What to do: Which lines run from the line with "Task: Collapse the" through the line with "Given: Open the multi-chart layout grid icon" in the entries below? Print them exactly, both ends included, and nothing more.

Stored data entries:

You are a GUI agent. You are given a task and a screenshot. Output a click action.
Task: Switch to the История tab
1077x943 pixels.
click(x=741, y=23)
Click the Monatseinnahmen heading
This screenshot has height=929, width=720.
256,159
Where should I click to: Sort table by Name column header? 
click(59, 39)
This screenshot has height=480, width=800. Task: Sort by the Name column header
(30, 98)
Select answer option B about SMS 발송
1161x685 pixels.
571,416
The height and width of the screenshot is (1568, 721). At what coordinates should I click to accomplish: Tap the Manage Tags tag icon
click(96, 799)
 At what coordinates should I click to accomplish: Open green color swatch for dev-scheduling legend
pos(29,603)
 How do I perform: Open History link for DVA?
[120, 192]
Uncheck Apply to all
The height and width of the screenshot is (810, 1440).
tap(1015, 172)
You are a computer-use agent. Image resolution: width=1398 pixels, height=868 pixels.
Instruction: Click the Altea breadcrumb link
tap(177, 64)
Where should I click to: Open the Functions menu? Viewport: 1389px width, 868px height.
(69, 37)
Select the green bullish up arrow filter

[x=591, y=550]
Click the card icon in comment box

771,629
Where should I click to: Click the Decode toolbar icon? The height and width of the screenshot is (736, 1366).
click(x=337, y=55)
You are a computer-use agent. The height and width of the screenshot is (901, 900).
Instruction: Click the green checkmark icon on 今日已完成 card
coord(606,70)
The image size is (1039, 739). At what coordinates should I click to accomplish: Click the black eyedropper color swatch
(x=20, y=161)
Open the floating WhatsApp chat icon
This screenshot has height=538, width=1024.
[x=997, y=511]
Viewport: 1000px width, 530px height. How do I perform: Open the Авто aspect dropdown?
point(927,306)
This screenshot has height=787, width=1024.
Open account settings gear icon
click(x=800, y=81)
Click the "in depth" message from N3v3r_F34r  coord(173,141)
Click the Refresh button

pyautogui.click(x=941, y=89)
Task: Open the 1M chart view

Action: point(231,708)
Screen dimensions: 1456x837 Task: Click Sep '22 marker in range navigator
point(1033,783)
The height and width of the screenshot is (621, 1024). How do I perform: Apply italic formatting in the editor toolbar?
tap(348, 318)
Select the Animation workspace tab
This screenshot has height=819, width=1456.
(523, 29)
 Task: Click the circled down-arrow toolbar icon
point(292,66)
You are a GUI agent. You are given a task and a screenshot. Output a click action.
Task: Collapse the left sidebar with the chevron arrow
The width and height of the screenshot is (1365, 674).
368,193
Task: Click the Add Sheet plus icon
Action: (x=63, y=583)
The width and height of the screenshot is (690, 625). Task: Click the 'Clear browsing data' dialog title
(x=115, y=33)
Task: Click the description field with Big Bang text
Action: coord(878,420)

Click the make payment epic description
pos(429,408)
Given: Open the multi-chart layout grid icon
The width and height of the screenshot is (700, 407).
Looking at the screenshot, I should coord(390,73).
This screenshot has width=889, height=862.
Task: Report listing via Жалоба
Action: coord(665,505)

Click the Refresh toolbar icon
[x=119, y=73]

Exercise result:
Task: Collapse the left sidebar with the chevron arrow
The width and height of the screenshot is (1365, 674).
368,193
Task: Click the Add Sheet plus icon
Action: (x=63, y=583)
The width and height of the screenshot is (690, 625). Task: Click the 'Clear browsing data' dialog title
(x=115, y=33)
Task: Click the description field with Big Bang text
Action: coord(878,420)

Click the make payment epic description
pos(429,408)
Given: Open the multi-chart layout grid icon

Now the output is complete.